The exponential growth of the Christian in the African continent in the past century or so seems to me to raise the question whether this massive encounter with a new body of thought and network of relationships may not be as determinative of the future shape of Christianity as was the [initial early Christian] encounter with the Greek world. (xviii)

[In the second century, the Greek] system of thought apparently so assured and final, had to go to school again with Christ. The process altered the expression of the Christian faith completely; for the word of Christ had now to be introduced into areas of thinking, and brought to bear upon ideas that Peter and John and James the Just never dreamed of and that Paul himself barely glimpsed.
It was impossible either to ignore the previous system of ideas, or to abandon it, or to leave it as it was. It had to be penetrated, invaded, brought into relation with the word about Christ and the Scriptures which contained it. The process meant a new agenda for Christianity. Matters which had never troubled the heads of the apostles and elders of Jerusalem became matters of life and death as the word about Christ encountered the established metaphysic of the Hellenistic world, while many things which were vital to the first generation of Christians in Jerusalem just dropped out of sight….
In our own day there are signs that African theologians are at a similar point in the application of the word about Christ to another vast complex of thought, action, and relationships to that which Greek Christian thinkers reached when they faced the problems posed by their cultural identity. Christian Africa is now having to grapple with the meaning of the African past, and with what God was doing in it….
(53)

While some of the features of the evangelical religion that originated the missionary movement---certainly the high place given to Scripture and the recognition of immediacy in personal experience---have been regular features of African Christianity, it is important to note that the fruit of the work of evangelical missionaries has not simply been a replication of Western evangelicalism. The Christian message that they set loose in Africa has its own dynamic, as it comes into creative and critical encounter with African life with its needs and its hurts…. Africans have responded to the gospel from where they were, not from where the missionaries were; they have responded to the Christian message as they heard it, not to the missionaries’ experience of the message. (100-101)

Saturday, June 10, 2006

Together for graduation

Two weekends ago the three of us graduated from The Bethlehem Institute, which most of you know is a two-year leadership development program at Bethlehem Baptist Church in Minneapolis. Our families came for the graduation. It was a great chance for our parents and siblings to meet and get to know the other guys who will be spending a year with their sons in Cameroon! Here's a picture of us all together.

Monday, June 05, 2006

Learning about Cameroon-ians

Having been to Cameroon last summer, Charlie and Wes are a bit more knowledgeable than me about the country and the people, and sometimes they've had to graciously correct my mistakes.

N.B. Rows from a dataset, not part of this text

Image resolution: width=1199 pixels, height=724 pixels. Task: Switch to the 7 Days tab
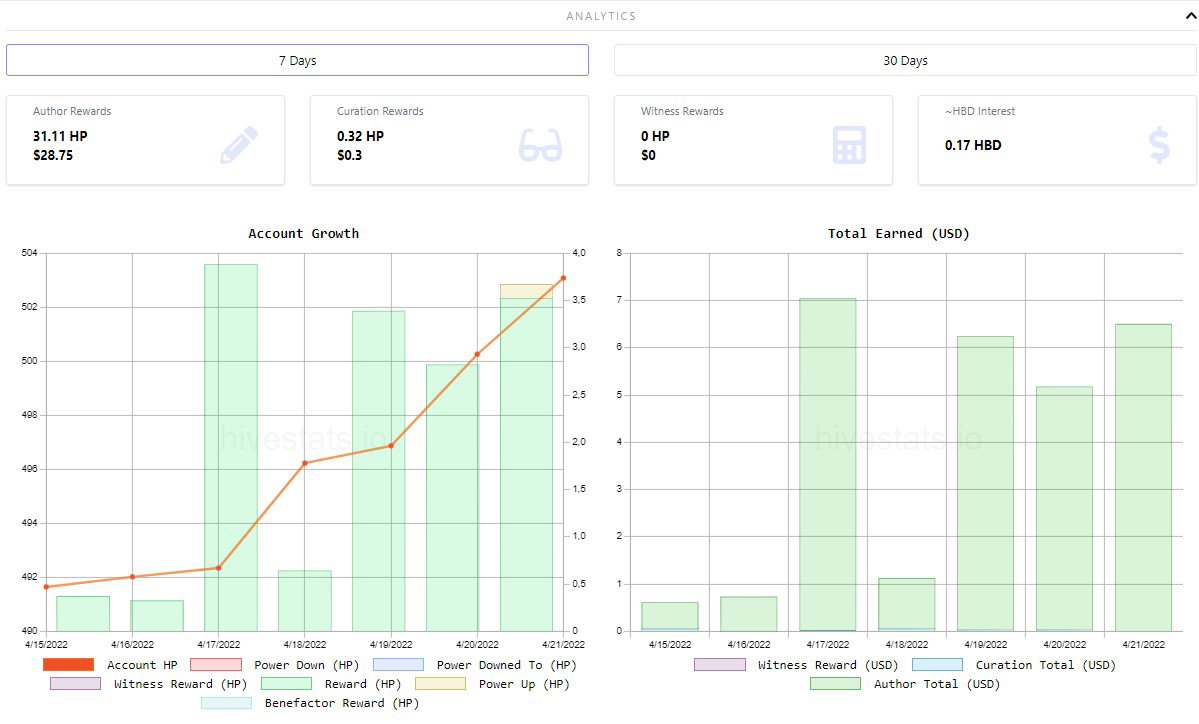(x=297, y=60)
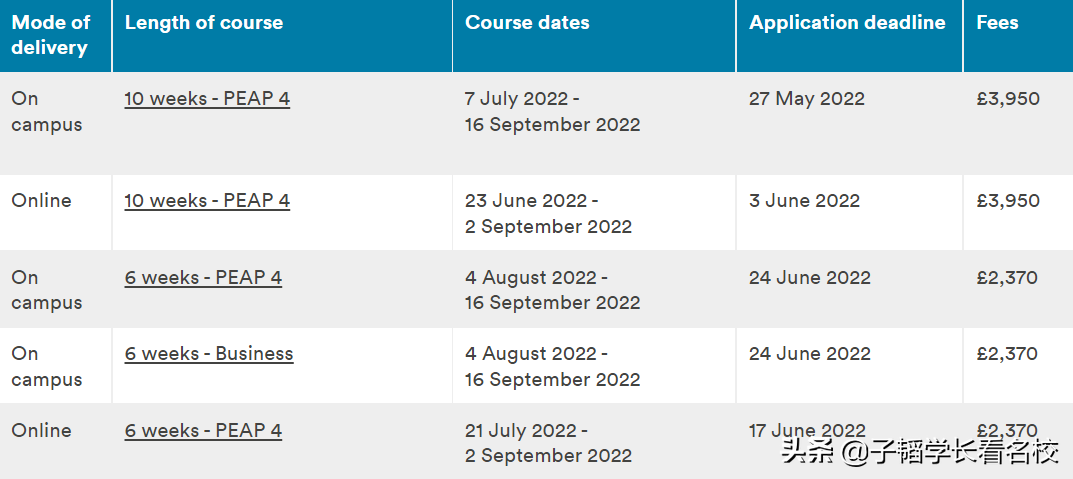Image resolution: width=1073 pixels, height=479 pixels.
Task: Click the £2,370 fee for the Business course
Action: click(1008, 354)
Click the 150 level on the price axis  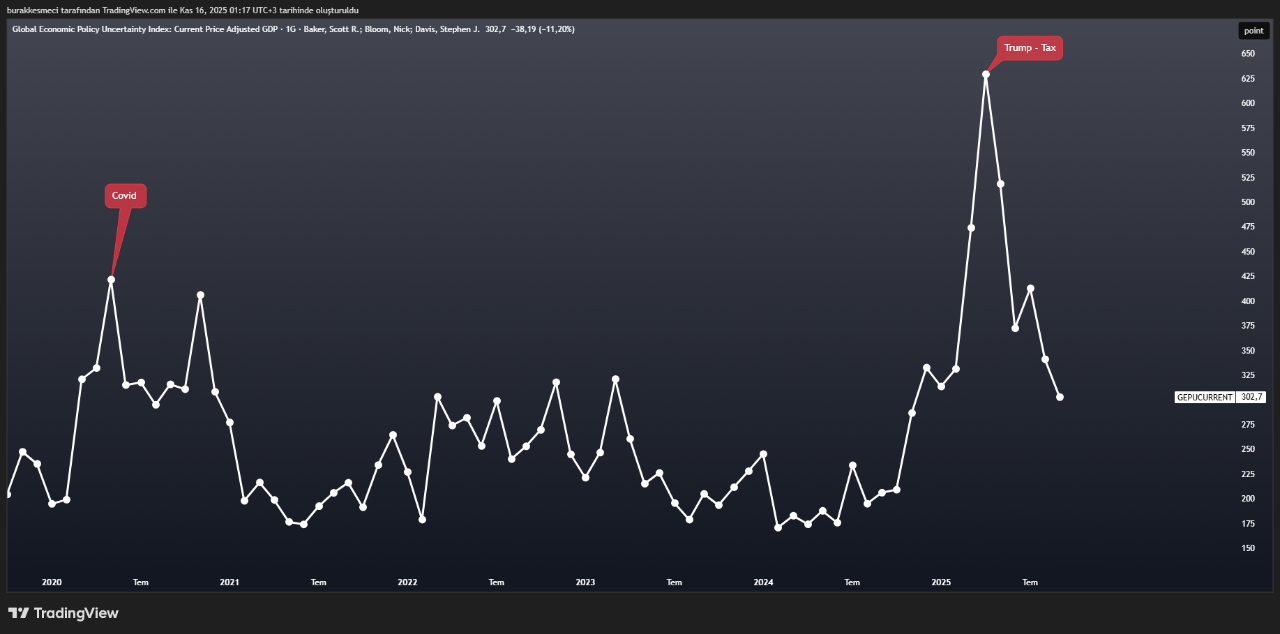click(x=1248, y=548)
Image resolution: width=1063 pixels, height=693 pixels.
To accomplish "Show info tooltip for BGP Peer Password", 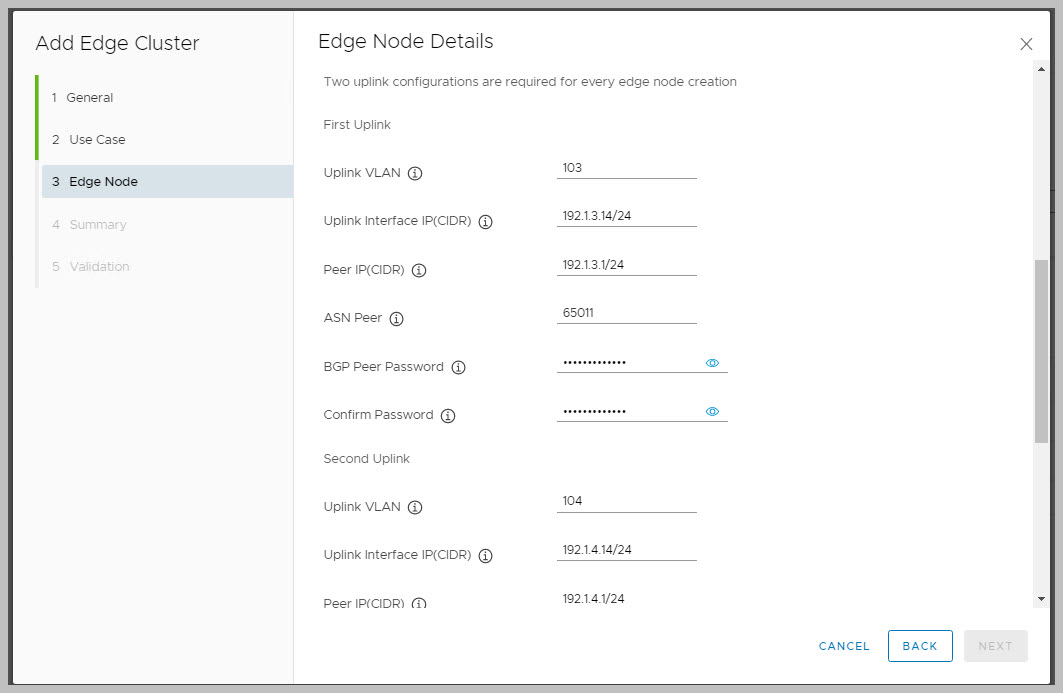I will 458,367.
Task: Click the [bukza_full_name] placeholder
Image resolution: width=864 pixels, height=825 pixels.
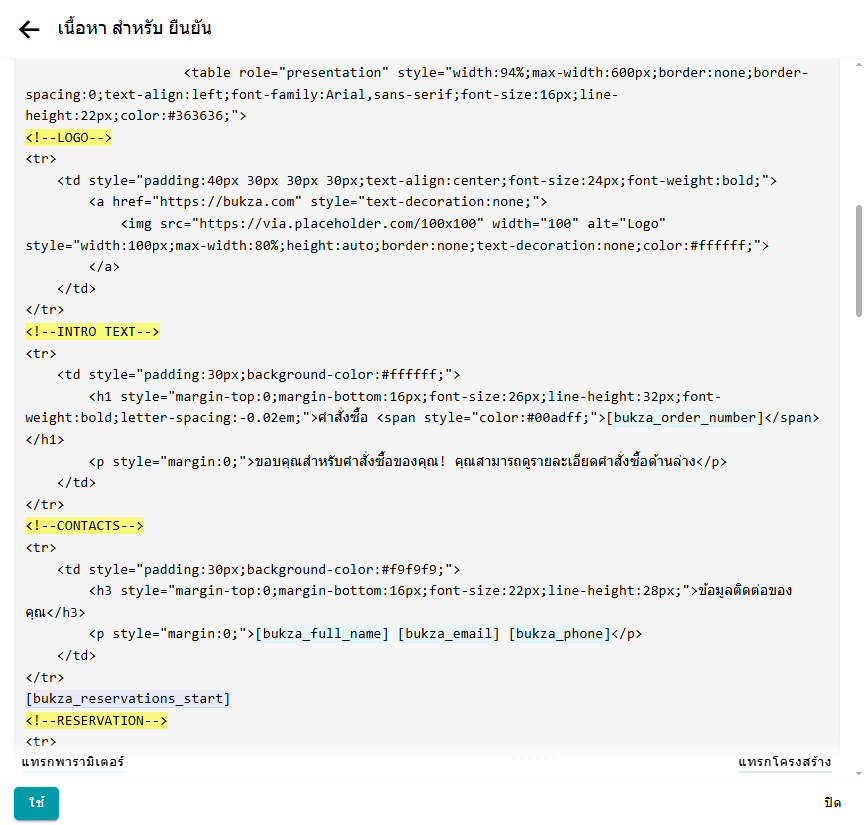Action: [321, 634]
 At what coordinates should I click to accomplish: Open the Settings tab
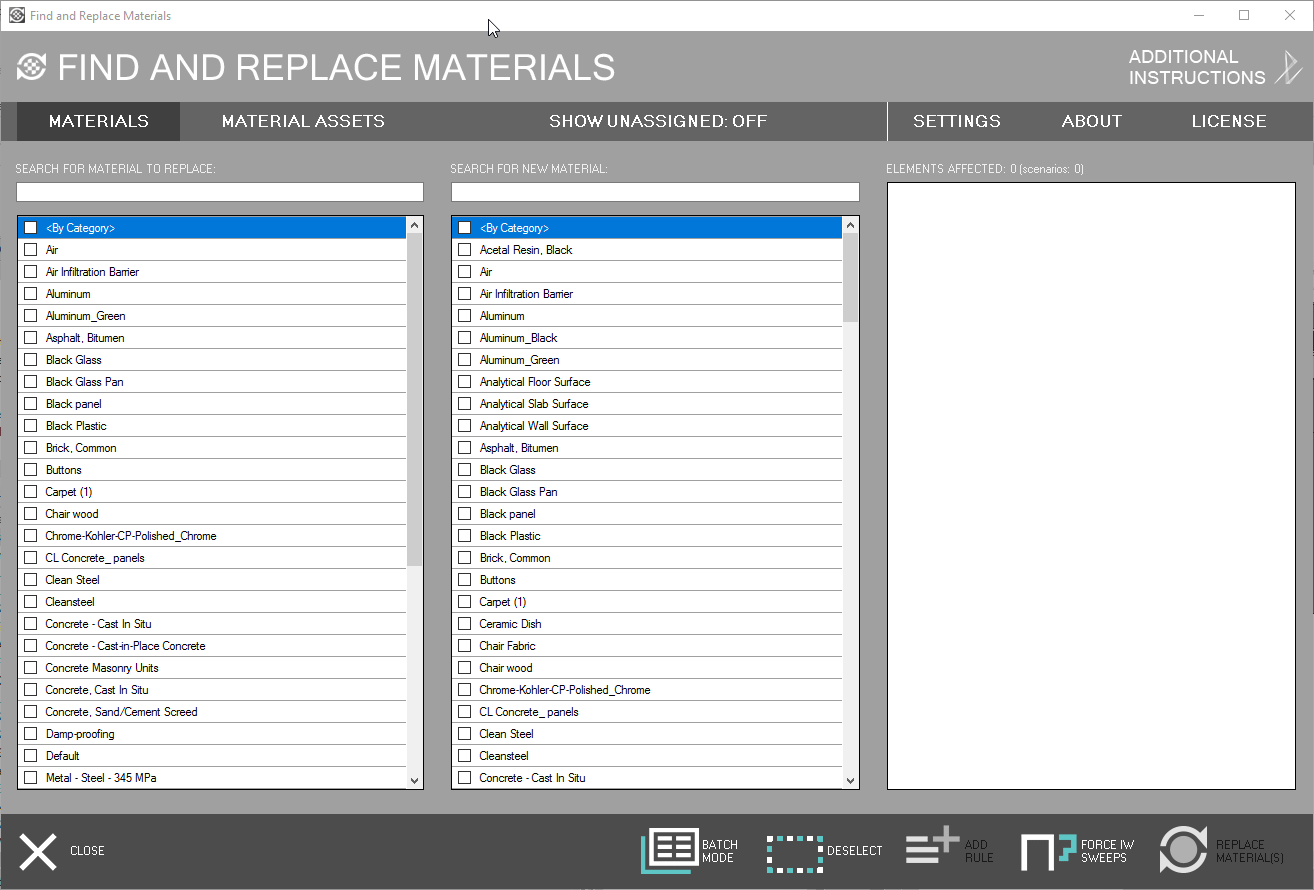point(956,121)
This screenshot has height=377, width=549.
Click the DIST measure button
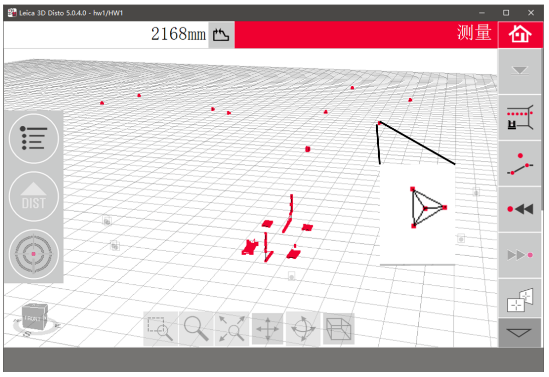[x=34, y=196]
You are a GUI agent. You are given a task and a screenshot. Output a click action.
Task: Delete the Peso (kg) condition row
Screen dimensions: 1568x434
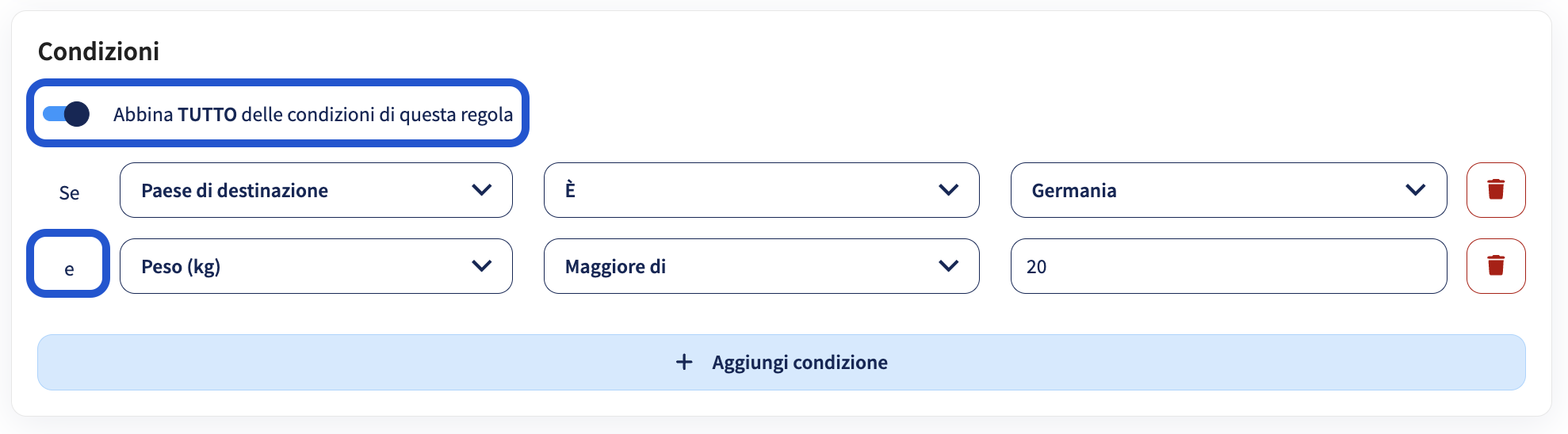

Here's an excerpt from an email exchange between Charlie and me a couple months ago. In preparation for an upcoming presentation about our trip, I suggested an outline over email. I wrote:

....Then, Wes, you could transition to present the theological ground for our trip. You could repeat the same thing you said as you prayed for Cameroon and our trip yesterday. God is calling a people to Himself around the globe. You could mention how many Cameroonies (sp?) who come to the school have been touched by the Holy Spirit and have a zeal for God, but cannot even explain the gospel. This can be brief but bold.

To this, Charlie replied:

Suggestion/modification:

Wes: I would subtly suggest that you NOT call residents of Cameroon "Cameroonies," but maybe something more like "Cameroonians." Otherwise they sound like small candies, perhaps even with chewy centers. Chewy marshmallow centers. mmmm...

-c

I'm sure some Cameroonians have accidentally called us "Americanies" before, so I don't feel too bad.